Last week, President Donald Trump said he was preparing an executive order to eliminate birthright citizenship, which is currently considered a constitutional right.
However, this plan has been met with backlash, some of it even coming from Trump’s party.

House Speaker Paul Ryan, a strong supporter of the Constitution, is one person who has objected this order, saying that Trump will not be able to end birthright citizenship.
The biggest argument against this executive order is that it would violate the 14th Amendment.

The 14th Amendment states that “All persons born or naturalized in the United States and subject to the jurisdiction thereof, are citizens of the United States and of the State wherein they reside.”
UW Oshkosh sophomore Haley Murphy said she can see the positive and negative side to Trump’s plan.

“I can understand that there’s got to be some sort of practice if someone is just crossing the border and having a baby right then, that’s not entirely fair,” Murphy said. “But I don’t think that if someone has been in the country for such a long time, they were born here, I don’t think it should be taken away.”

UWO junior Drew Kules said she doesn’t pay attention to politics but said this plan shows that more people, including herself, should pay attention.

“We should be more aware,” Kules said. “I’m kind of sad that I didn’t vote when Trump was there and I regret that now because it’s pretty bad with what’s happened.”

UWO freshman Marko Quinones said the 14th Amendment should be upheld because if someone is born in the United States, they are a citizen.
“If you’re born in the United States you should have citizenship, right?” Quinones said. “It’s personally what I believe.”

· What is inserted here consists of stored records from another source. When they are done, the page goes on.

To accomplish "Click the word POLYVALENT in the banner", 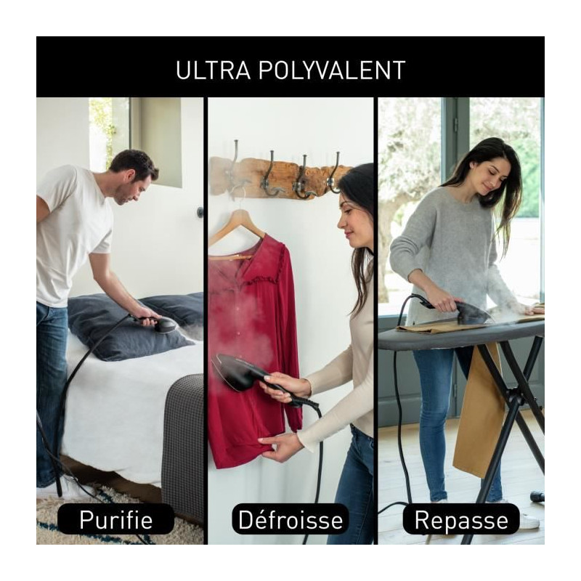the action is [x=331, y=70].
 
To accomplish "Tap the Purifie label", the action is [x=116, y=519].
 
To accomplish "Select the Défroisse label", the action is [x=290, y=519].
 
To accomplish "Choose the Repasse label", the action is [x=461, y=519].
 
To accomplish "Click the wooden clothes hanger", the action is [x=236, y=227].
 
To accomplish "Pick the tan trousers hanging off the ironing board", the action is [x=478, y=407].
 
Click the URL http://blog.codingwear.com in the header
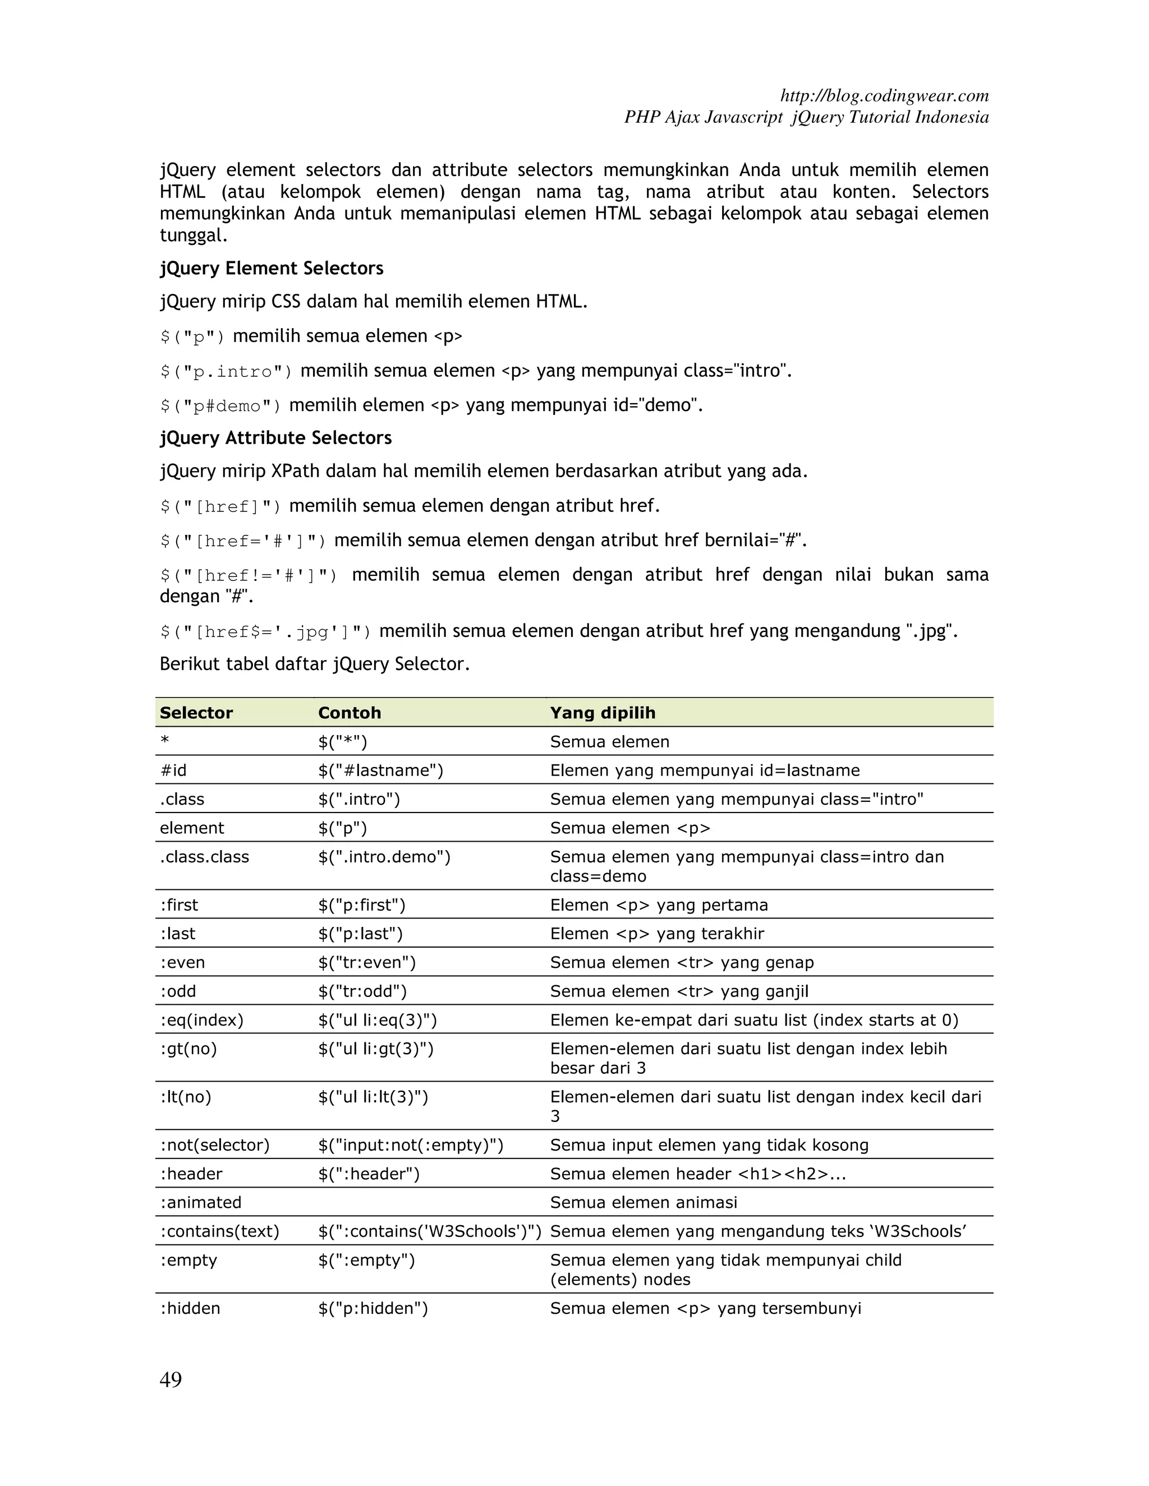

Along with Paul Ryan, students also don’t see the plan being executed.

Murphy said the backlash and the steps it would take to carry out the order would be the biggest obstacles.

“There’s so much opposition to it, and [Trump] really can’t control everything,” Murphy said. “There’s a lot to go through to get to that point.”
Kules said she hopes the plan doesn’t get passed, but if it is passed, it would be unfair to people who are from immigrant families.

“That’s not fair to people who work just as hard as we do,” Kules said. “I get all this stuff given to me and they don’t. It’s just not fair.”
Quinones said he doesn’t see birthright citizenship being changed due to the amount of steps it takes to change an amendment.

“He said he wants to get rid of it, but I don’t really think that he can,” Quinones said. “So I personally don’t think it holds any water.”
Kules said she doesn’t agree with Trump’s stance toward immigrants and that it is cruel and wrong.

“It’s like he doesn’t even care about anybody,” Kules said. “He just sees people as not even a human being. They have lives and children, and they need to support others and get money too, and they can’t.”
Quinones said he can see where Trump is coming from on some points for immigration but he can’t agree with this plan.

“I don’t really want to go too much into it but some things I can and some things, this included, I don’t agree with at all,” Quinones said.
Murphy said Trump is handling the immigration issue in the wrong way and that is why there is so much backlash.

“The way he talks about it is not a good way to do so,” Murphy said. “I think there are some things that he should focus on a little bit more, like the people in the country.”
Overall, people do not agree with this plan and don’t think it will be able to be executed due to the pushback and violations to the 14th Amendment.